Ségolène Royal fut la première femme à même de remporter une élection présidentielle. Lors de la campagne de 2007 qui l’opposa à Nicolas Sarkozy, elle joua à fond la carte du renouveau et de la séduction, suscitant des Désirs d’Avenir chez les électeurs, puis le charme s’estompa, vint le temps des bourdes et de “la bravitude”. A l’instar d’Edith Cresson, Ségolène subira la morgue sexiste des éléphants, ceux-là même qu’elle envoya au cimetière, battant à plate couture Laurent Fabius et Dominique Strauss-Kahn à l’issue de la primaire du parti socialiste. Le premier lâchera un inélégant : “Mais qui va garder les enfants ?” en cas de succès de Royal à la présidentielle. Le second sombrera définitivement dans la tristement célèbre affaire du Sofitel, au cours de laquelle Le Perv eut un “rapport sexuel précipité” avec Nafissatou Diallo.
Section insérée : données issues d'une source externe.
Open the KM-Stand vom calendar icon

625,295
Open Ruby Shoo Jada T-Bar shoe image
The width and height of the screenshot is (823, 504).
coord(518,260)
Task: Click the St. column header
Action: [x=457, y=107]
DSK avait établi avec Martine Aubry le dénommé pacte de Marrakech en vue de l’élection présidentielle de 2011. Les deux candidats auraient ainsi convenu de ne pas se présenter l’un contre l’autre. Ségolène n’ayant cette fois pas convaincu les militants socialistes, c’est Martine qui affrontera François Hollande, l’ex-compagnon de la madone du Poitou, au second tour de la Primaire citoyenne. Puissante maire de Lille, première secrétaire du PS au moment de l’élection, la dame des 35 heures s’avance en présidentiable crédible mais s’inclinera nettement face à son adversaire, pur produit de la Mitterrandie, certes peu charismatique et guère encensé par la presse spécialisée mais faux Sisyphe et fin manœuvrier. Pourtant bardée d’expérience, Martine Aubry refusa de participer à l’aventure hollandaise et se retrancha dans son fief lillois.
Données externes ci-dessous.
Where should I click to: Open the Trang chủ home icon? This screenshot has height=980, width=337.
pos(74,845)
Michèle et Christine, les prétendantes de Sarkozy

Michèle Alliot-Marie et Christine Lagarde sont, à droite de l’échiquier politique, deux personnalités de premier plan aux compétences reconnues, deux anciennes prétendantes aux plus hautes fonctions de l’État, très en vue sous le quinquennat de Nicolas Sarkozy. Durant le second mandat de Jacques Chirac, puis celui de son successeur, Michèle Alliot-Marie occupa tour à tour les quatre portefeuilles ministériels régaliens : Défense, Intérieur, Justice et Affaires étrangères, établissant un record unique, hommes et femmes confondus. Le petit Nicolas eût été grandi et inspiré de nommer la fidèle Michèle au poste de Première ministre en lieu et place du sourcilleux Fillon afin de donner un second souffle à son quinquennat et d’envisager de poursuivre son épopée élyséenne.
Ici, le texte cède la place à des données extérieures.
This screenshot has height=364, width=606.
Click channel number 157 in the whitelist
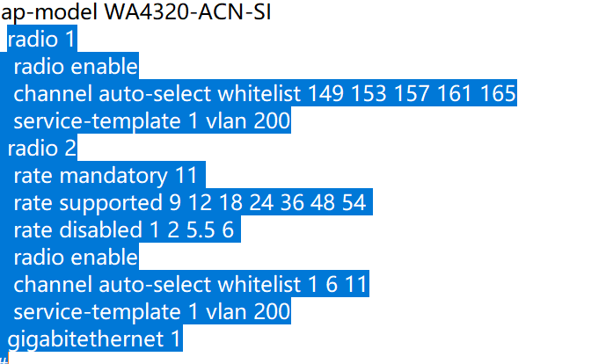coord(417,93)
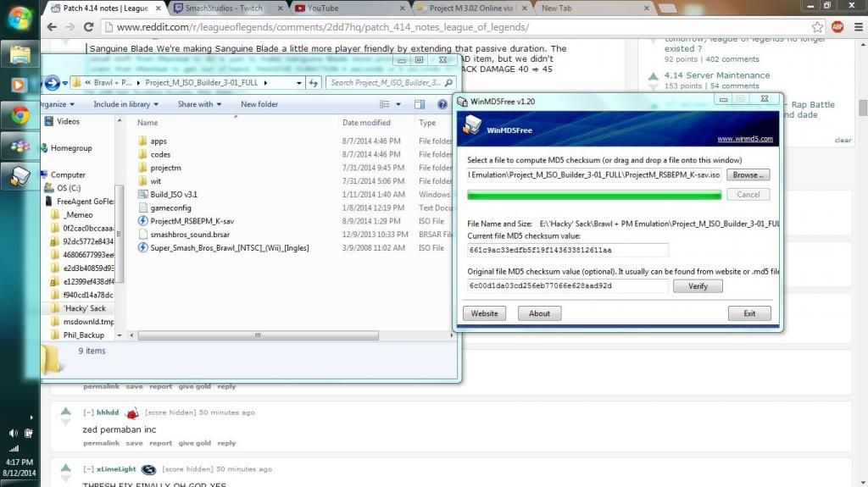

Si la France était l’Allemagne, Christine Lagarde aurait possiblement (probablement ?) remporté un jour l’élection présidentielle et revêtu les habits de chancelière de la République. Autorité naturelle, élégance surannée, expertise des questions économiques, anglais parfait, la reine Christine coche toutes les cases de la dirigeante moderne au plus haut niveau. Néanmoins, les Gaulois réfractaires n’étant pas leurs Germains cousins et la France ne venant pas à elle, Lagarde s’en fut conquérir le monde au FMI, puis l’Europe à la BCE, promue par le président Sarkozy et, à son corps défendant (ou pas), par DSK à qui elle succéda à Washington. Capables de s’imposer sur la scène internationale, les femmes doivent désormais accéder à la magistrature suprême dans l’Hexagone.

Et si c’était Anne…

Et si c’était elle…” titrait le Nouvel Observateur à l’endroit de Ségolène Royal fin 2005. Cette couverture passée à la postérité fut l’esquisse d’un frémissement qui durera jusqu’à l’élection présidentielle de 2007. Et en 2022, où sont les femmes ? Le nom d’une socialiste bruisse à nouveau, celui d’Anne Hidalgo, brillamment réélue maire de Paris à l’issue d’une campagne parfois rocambolesque où Benjamin Griveaux se sera à son tour distingué par un penchant douteux. Avançant à tâtons, la candidate mystérieuse assume un positionnement social-écologiste à même de rassembler un large spectre d’électeurs de la gauche de la gauche au centre. Femme de caractère, charismatique et indépendante, Anne Hidalgo devra gommer son image parisienne pour aller à la rencontre du peuple de France et devenir – qui sait – notre première présidente de la République.